It was worth having the churches for more than the bells. But it was useless to argue with Nancy. Her morals and Anthony's were irreproachable. That is, from the modern point of view. They played cards for small stakes, drank when they pleased, and, as I have indicated, Nancy smoked. She was, also, not unkissed when Anthony asked her to marry him. These were not the ideals of my girlhood, but Anthony and Nancy felt that such small vices as they cultivated saved them from the narrow-mindedness of their forebears.

"Anthony and I are going for a walk," she said. "I will bring you some flowers for your bowls, Elizabeth."

It was just then that the yacht steamed into the harbor—majestically, like a slow-moving swan. I picked out the name with my sea-glasses, The Viking.

I handed the glasses to Nancy. "Never heard of it," she said. "Did you?"

"No," I answered. Most of the craft which came in were familiar, and I welcomed them each year.

"Some new-rich person probably," Nancy decided. "Ducky, I have a feeling that the owner of The Viking bought it from the proceeds of pills or headache powders."

"Or pork."

I am not sure that Nancy and I were justified in our disdain—whale-oil has perhaps no greater claim to social distinction than bacon and ham or—pills.

The church bells were ringing, and I had to go down. Nancy stayed on the roof.

"Send Anthony up if he's there," she said; "we will sit here aloft like two cherubs and look down on you, and you will wish that you were with us."

But I knew that I should not wish it; that I should be glad to walk along the shaded streets with my friends and neighbors, to pass the gardens that were yellow with sunlight, and gay with larkspur and foxglove and hollyhocks, and to sit in the pew which was mine by inheritance.

Anthony was down-stairs. He was a tall, perfectly turned out youth, and he greeted me in his perfect manner.

"Nancy is on the roof," I told him, "and she wants you to come up."

"So you are going to church? Pray for me, Elizabeth."

Yet I knew he felt that he did not need my prayers. He had Nancy, more money than he could spend, and life was before him. What more, he would ask, could the gods give?

I issued final instructions to my maids about the dinner and put on my hat. It was a rather superlative hat and had come from Fifth Avenue. I spend the spring and fall in New York and buy my clothes at the smartest places. The ladies of Nantucket have never been provincial in their fashions. Our ancestors shopped in the marts of the world. When our captains sailed the seas they brought home to their womenfolk the treasures of loom and needle from Barcelona and Bordeaux, from Bombay and Calcutta, London and Paris and Tokio.
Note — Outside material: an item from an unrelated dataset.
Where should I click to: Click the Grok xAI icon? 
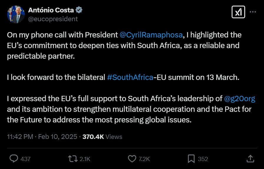238,12
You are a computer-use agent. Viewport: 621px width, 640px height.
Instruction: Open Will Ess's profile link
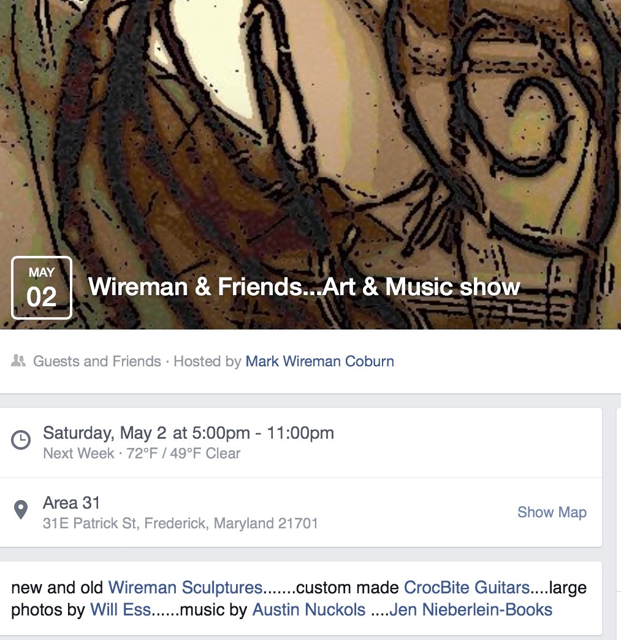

And perhaps because of my content in my new hat, perhaps because of the pleasant young pair of lovers which I had left behind me in the old house, perhaps because of the shade and sunshine, and the gardens, perhaps because of the bells, the world seemed more than ever good to me as I went on my way.

My pew in the church is well toward the middle. My ancestors were modest, or perhaps they assumed that virtue. They would have neither the highest nor the lowest seat in the synagogue.

It happens, therefore, that strangers who come usually sit in front of me. I have a lively curiosity, and I like to look at them. In the winter there are no strangers, and my mind is, I fancy, at such times, more receptive to the sermon.

I was early and sat almost alone in the great golden room whose restraint in decoration suggests the primitive bareness of early days. Gradually people began to come in, and my attention was caught by the somewhat unusual appearance of a man who walked up the aisle preceded by the usher.

He was rather stocky as to build, but with good, square military shoulders and small hips. He wore a blue reefer, white trousers, and carried a yachtsman's cap. His profile as he passed into his pew showed him young, his skin slightly bronzed, his features good, if a trifle heavy.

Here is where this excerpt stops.